The New Hampshire Union Leader
July 14, 2004
Searchers again look for clues in Murray case
By Lorna Colquhoun
HAVERHILL -- Search teams fanned out through fields, woods and drainage ditches yesterday on another search of the area where a Massachusetts woman was last seen more than five months ago.
Nearly 100 people, including 60 state troopers from as far away as Exeter, conservation officers, and volunteers from search-and-rescue organizations, spent the day on line searches, painstakingly looking for any clue that would shed new light on the disappearance of Maura Murray.
The 22-year-old nursing student has not been seen since she had a minor accident with her father's car on Route 112 near the Weathered Barn. Murray disappeared minutes before Haverhill police responded that evening to a call about the accident.

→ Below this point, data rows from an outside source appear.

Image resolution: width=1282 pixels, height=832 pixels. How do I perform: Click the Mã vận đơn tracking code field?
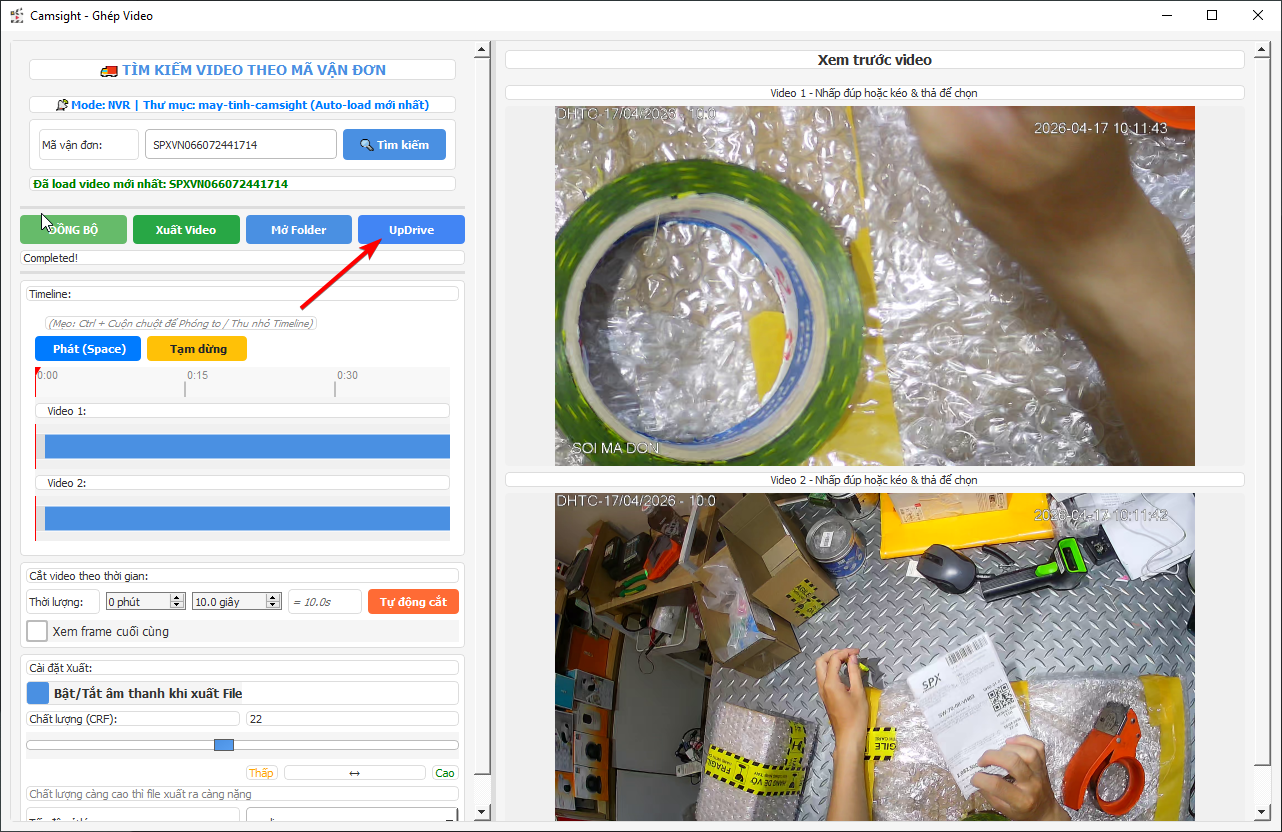click(x=240, y=145)
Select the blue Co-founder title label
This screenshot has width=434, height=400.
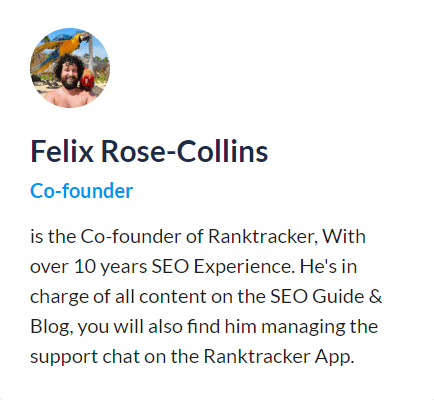(82, 191)
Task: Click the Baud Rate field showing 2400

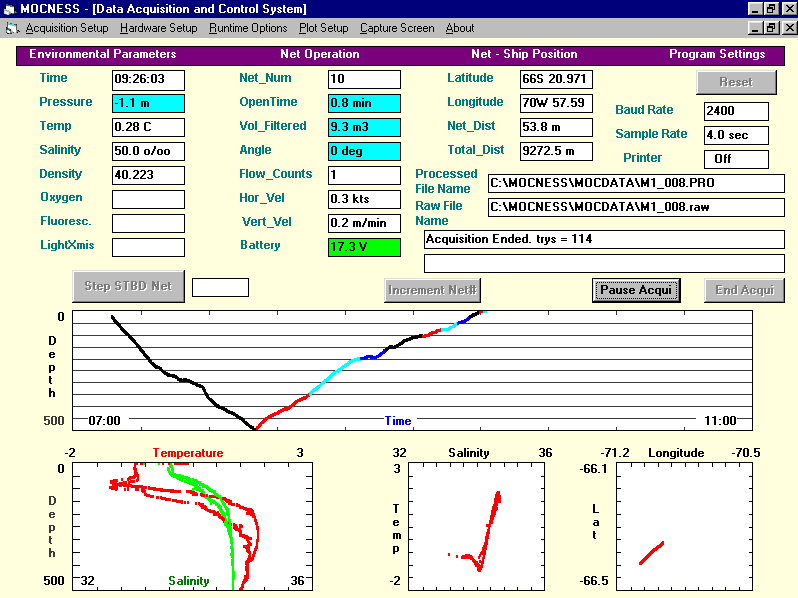Action: point(736,111)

Investigators have not had any breaks in the case since that cold night in February.
This was the fourth search of the area, and teams yesterday spread out to cover a mile radius of the accident.
The first searches were conducted while there was snow on the ground, and teams found no tracks leading from the road into the woods or nearby Wild Ammonoosuc River.
Throughout yesterday, state police detectives could be seen removing materials from areas along the road.
"We've located several items, but there is nothing conclusive related to Maura or our investigation," said Fish and Game Lt. Todd Bogardus. "Nothing out of the ordinary, nothing to raise eyebrows."
Nor was there any particular reason why the search was conducted yesterday, said state police Lt. John Scarinza.
"There is no real reason," he said. "We have searched this area four times previously; the first ones were conducted when there was 2½ feet of snow on the ground. We have a 90 percent confidence level that she is not in this half-mile radius. We're just trying to eliminate as much as we can."
Bogardus said the items retrieved yesterday are what can typically be found on any roadside this time of the year and what investigators took away might not be related to the case, but they will be checked out.
Authorities are, however, still looking for one item, Scarinza said. Murray's friends said that when they last saw her in February, she was carrying a black backpack.
"There are some items that were in her possession that were not located in her car," Scarinza said. "She had a black backpack, which has not been found. If we could find it, that would be important."
At the site where Murray was last seen, a bright blue ribbon hangs, along with a picture of her and a poster offering a $40,000 reward for information about her whereabouts.
Police won't speculate about what they think might have happened to Murray, but Scarinza said there has been no banking activity on her accounts. The few leads that have come in over the past five months have not yielded any answers. Just last week, Scarinza said, two Rochester women called investigators, after they saw an article and picture in The Union Leader, to say they had been out at a bar there and saw a woman who looked like Murray.
"That hasn't panned out," Scarinza said.
Investigators have outlined what Murray did in the last few days before she went missing.
They know that:
Four days before her disappearance, she received a phone call at work that left her so distraught, she was walked back to her dorm at the University of Massachusetts/Amherst by a supervisor.
Two days before the accident, she crashed her father's new car into guardrails along a road in Hanson, Mass.
By the morning of Feb. 9, she had packed up all her belongings in boxes and left a note for her boyfriend.
She went on the Internet to look up driving directions to Burlington, Vt., and withdrew most of the money from her bank account.
She sent an e-mail to her work supervisor and a professor saying she would be absent from school for a week due to a death in the family. Scarinza said there was no death in her family.
"The next certainty is the accident, and what happened after that is unknown," he said. There is no evidence that foul play was a factor, he said.
Investigators have spent "thousands of hours" trying to find Murray.